To avoid such issues, net::HostResolverManager heuristically detects IPv4-only networks by attempting a UDP connection to 2001:4860:4860::8888 (the IPv6 address for Google Public DNS). If the connection fails, Chrome will convert host resolution requests for net::DnsQueryType::UNSPECIFIED to net::DnsQueryType::A. This generally results in disallowing AAAA requests.

Exceptions when AAAA requests are always allowed despite a failed connectivity check:

  • The host resolution request explicitly requests net::DnsQueryType::AAAA
  • IP address literal resolution including when a hostname request has been rewritten to an IP address literal using net::MappedHostResolver
  • Results read from HOSTS files where there is no non-loopback IPv4 result. Note that this exception only applies when Chrome does the read from HOSTS. When Chrome's built-in DNS client is not used, HOSTS is only read by the system where Chrome would only request A results to avoid the system making AAAA DNS queries.

The heuristic for detecting IPv4-only networks is not perfect. E.g., it fails and disallows AAAA requests in private (no global internet access including to Google Public DNS) IPv6-only networks, which could then break most Chrome usage on the network because, being an IPv6-only network, AAAA results are necessary.

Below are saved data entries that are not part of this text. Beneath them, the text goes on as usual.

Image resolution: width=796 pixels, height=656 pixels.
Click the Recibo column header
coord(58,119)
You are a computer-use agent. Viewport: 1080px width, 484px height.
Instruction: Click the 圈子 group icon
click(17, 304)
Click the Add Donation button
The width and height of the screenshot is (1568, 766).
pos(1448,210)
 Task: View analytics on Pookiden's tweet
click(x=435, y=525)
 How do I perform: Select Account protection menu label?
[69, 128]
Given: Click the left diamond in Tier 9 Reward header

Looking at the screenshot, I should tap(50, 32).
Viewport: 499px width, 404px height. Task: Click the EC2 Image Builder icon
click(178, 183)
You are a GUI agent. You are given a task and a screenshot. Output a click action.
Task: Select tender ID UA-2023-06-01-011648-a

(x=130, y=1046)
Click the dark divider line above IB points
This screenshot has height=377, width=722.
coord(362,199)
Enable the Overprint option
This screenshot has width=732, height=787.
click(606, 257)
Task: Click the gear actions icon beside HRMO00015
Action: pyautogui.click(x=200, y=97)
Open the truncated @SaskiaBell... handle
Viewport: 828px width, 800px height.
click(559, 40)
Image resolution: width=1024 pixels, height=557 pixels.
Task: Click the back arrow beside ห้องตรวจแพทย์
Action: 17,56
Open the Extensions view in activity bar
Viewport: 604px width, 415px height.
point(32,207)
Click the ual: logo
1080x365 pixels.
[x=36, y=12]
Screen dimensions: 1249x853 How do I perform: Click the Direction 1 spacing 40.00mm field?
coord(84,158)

Workarounds to allow Chrome to attempt to load IPv6 endpoints when the connectivity check fails:

  • Starting Chrome with --host-resolver-rules="MAP [dead::beef]" where is the hostname to allow resolving and dead::beef is the IPv6 address to resolve it to. net::MappedHostResolver acts at a level before IPv6 connectivity checks, and if a hostname is remapped to an IP literal, connectivity checks do not apply.
  • Add entries for the hostnames to resolve to the HOSTS file with just IPv6 results. Only works with the built-in DNS client is used.
  • Add a network route to 2001:4860:4860::8888. Doesn't have to actually be functional (could just drop requests to it). As long as Chrome can connect a UDP socket to the address, it will pass the heuristic checking IPv6-connectivity.